> 1. Coffee (n.), a person who is coughed upon.
> 2. Flabbergasted (adj.), appalled over how much weight you have gained.
> 3. Abdicate (v.), to give up all hope of ever having a flat stomach.
> 4. Esplanade (v.), to attempt an explanation while drunk.
> 5. Willy-nilly (adj.), impotent.
> 6. Negligent (adj.), describes a condition in which you absentmindedly answer the door in your nightie.
> 7. Lymph (v.), to walk with a lisp.
> 8. Gargoyle (n.), an olive flavored mouthwash.
> 9. Flatulence (n.) the emergency vehicle that picks you up after you are run over by a steamroller.

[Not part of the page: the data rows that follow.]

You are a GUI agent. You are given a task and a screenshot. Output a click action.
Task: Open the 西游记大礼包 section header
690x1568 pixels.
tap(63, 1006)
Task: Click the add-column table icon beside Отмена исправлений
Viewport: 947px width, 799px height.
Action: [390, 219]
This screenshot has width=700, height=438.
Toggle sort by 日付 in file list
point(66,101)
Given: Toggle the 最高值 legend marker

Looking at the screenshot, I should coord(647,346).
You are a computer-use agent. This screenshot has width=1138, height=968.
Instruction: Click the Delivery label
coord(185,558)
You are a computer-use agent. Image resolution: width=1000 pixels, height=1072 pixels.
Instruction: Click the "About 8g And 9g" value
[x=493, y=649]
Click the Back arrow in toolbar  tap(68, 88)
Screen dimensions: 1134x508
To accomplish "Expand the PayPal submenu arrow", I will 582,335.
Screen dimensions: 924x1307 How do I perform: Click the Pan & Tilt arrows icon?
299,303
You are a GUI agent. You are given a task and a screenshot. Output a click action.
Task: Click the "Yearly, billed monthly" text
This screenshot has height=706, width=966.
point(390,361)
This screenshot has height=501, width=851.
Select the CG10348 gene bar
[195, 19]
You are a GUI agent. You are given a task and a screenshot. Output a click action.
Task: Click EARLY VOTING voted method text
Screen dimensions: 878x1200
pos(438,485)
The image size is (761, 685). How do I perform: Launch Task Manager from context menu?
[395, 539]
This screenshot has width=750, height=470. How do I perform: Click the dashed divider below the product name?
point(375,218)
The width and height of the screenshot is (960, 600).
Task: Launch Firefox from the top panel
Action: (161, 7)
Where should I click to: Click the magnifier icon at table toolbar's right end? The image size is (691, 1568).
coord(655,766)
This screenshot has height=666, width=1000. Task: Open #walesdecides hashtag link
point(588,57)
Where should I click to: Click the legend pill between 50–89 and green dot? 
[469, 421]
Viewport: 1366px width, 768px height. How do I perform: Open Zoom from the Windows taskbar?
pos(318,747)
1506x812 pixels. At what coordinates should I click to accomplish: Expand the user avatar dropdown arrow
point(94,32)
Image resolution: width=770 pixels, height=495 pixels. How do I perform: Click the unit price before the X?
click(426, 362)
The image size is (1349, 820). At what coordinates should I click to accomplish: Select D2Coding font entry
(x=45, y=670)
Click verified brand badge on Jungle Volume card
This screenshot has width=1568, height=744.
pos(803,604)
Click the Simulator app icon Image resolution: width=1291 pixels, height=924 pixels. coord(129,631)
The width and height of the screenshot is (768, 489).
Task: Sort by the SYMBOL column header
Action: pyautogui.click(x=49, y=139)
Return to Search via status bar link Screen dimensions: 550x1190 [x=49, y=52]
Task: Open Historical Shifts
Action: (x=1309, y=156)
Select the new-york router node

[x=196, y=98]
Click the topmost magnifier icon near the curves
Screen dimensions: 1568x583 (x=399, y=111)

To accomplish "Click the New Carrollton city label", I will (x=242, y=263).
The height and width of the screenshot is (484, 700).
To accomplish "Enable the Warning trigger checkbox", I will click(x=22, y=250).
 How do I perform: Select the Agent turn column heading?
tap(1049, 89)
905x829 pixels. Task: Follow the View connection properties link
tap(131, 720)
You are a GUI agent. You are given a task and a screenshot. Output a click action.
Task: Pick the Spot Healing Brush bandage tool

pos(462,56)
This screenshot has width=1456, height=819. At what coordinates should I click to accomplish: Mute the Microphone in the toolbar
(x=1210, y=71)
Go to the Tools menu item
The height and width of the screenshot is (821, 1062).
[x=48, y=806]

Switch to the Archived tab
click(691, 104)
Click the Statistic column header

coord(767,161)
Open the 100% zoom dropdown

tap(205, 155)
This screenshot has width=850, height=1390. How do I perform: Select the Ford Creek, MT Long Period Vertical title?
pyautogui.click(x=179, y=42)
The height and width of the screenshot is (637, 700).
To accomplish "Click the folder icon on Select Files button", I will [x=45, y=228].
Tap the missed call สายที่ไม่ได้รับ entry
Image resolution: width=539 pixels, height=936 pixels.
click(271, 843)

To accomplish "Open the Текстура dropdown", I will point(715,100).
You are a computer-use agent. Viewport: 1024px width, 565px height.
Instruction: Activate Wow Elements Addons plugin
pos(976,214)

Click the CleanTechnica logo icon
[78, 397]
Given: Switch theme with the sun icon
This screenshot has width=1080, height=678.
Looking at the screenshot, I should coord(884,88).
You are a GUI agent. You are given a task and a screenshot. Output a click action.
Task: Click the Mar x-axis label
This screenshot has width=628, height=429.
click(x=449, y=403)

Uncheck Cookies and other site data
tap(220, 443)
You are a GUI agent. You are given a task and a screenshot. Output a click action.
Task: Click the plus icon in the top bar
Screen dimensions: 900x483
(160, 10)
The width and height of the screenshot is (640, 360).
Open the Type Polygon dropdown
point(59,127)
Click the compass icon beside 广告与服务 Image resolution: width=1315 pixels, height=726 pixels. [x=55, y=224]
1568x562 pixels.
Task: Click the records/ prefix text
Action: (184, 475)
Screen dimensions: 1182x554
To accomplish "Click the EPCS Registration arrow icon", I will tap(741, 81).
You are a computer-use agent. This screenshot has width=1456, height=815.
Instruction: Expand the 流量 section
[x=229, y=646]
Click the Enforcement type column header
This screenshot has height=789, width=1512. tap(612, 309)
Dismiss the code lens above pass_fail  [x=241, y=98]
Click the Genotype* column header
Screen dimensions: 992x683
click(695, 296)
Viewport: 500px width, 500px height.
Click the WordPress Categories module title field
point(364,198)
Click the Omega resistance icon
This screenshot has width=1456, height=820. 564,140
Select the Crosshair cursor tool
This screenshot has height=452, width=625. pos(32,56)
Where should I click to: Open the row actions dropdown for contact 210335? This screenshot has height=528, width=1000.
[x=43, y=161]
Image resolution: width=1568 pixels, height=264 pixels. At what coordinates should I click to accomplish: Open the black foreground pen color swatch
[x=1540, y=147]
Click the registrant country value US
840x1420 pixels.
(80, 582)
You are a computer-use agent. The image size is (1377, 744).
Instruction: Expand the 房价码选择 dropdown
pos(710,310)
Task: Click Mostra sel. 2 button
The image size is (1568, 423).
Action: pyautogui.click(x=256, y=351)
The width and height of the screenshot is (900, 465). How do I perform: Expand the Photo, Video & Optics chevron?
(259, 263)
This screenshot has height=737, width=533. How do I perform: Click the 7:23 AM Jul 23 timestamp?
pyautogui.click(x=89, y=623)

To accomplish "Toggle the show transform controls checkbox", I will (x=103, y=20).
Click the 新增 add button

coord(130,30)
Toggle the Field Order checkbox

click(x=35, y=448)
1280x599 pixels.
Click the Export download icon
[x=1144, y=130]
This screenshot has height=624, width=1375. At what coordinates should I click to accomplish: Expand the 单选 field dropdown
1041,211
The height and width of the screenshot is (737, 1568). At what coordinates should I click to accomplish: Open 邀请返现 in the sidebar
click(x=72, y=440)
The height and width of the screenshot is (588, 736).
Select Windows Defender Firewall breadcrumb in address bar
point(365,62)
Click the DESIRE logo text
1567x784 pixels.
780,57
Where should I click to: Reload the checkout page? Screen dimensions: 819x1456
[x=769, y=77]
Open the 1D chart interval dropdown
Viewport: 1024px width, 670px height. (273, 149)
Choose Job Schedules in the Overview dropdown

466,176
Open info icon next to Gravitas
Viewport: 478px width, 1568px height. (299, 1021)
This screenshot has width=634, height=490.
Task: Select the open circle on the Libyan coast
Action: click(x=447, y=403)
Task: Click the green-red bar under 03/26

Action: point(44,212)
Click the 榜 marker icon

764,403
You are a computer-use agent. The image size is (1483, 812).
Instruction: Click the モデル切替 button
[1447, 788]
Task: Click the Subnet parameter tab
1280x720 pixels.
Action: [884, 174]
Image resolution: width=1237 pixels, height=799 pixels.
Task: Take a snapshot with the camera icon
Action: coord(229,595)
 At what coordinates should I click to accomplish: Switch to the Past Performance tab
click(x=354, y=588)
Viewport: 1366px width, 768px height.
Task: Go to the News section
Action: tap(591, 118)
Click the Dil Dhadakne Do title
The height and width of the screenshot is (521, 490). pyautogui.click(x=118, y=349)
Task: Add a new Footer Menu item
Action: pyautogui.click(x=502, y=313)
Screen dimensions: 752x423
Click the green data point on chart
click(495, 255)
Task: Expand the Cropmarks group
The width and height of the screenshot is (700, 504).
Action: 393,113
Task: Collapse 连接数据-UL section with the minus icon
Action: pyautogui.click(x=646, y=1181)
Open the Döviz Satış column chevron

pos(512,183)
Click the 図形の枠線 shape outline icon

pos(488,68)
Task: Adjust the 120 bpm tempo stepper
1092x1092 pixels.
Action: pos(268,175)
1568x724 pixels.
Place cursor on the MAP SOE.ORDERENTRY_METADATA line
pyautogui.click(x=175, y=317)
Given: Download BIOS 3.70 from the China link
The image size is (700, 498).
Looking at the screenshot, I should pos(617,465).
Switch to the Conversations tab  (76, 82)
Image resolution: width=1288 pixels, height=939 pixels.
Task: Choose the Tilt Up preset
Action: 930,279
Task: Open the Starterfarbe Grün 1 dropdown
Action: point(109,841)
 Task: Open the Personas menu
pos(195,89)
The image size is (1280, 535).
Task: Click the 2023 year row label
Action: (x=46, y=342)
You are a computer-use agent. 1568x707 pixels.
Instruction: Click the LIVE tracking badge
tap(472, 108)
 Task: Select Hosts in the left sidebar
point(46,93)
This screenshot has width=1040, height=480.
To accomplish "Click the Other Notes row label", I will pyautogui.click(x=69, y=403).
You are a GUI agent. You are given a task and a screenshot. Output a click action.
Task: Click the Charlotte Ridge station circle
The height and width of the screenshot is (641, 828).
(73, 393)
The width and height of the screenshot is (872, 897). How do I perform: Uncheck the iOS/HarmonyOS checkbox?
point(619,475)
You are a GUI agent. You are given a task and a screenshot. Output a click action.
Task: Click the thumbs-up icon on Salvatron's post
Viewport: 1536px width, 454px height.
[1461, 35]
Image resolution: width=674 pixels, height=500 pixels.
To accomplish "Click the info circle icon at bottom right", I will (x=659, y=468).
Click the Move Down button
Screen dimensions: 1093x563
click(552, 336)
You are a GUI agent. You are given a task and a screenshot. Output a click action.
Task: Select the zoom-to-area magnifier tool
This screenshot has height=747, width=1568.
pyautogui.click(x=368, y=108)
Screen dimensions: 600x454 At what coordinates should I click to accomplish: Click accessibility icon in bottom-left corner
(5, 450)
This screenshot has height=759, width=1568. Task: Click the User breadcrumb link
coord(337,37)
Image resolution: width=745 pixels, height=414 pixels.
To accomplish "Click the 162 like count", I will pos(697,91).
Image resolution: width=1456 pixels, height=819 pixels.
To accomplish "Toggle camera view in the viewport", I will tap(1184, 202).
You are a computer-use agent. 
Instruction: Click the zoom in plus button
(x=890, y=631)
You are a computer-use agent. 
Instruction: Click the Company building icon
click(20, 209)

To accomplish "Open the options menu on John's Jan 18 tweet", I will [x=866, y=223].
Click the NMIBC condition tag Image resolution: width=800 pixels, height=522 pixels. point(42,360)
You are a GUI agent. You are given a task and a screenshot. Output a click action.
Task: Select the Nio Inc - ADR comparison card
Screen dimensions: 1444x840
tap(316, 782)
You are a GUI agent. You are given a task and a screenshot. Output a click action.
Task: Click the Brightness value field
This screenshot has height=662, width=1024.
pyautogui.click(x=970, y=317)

> 10. Balderdash (n.), a rapidly receding hairline.
> 11. Testicle (n.), a humorous question on an exam.
> 12. Rectitude (n.), the formal, dignified demeanor assumed by a proctologist immediately before he examines you.
> 13. Oyster (n.), a person who sprinkles his conversation with Yiddish expressions.
> 14. Circumvent (n.), the opening in the front of boxer shorts.
> 15. Frisbeetarianism (n.), The belief that, when you die, your soul goes up on the roof and gets stuck there.
> 16. Pokemon (n), A Jamaican proctologist.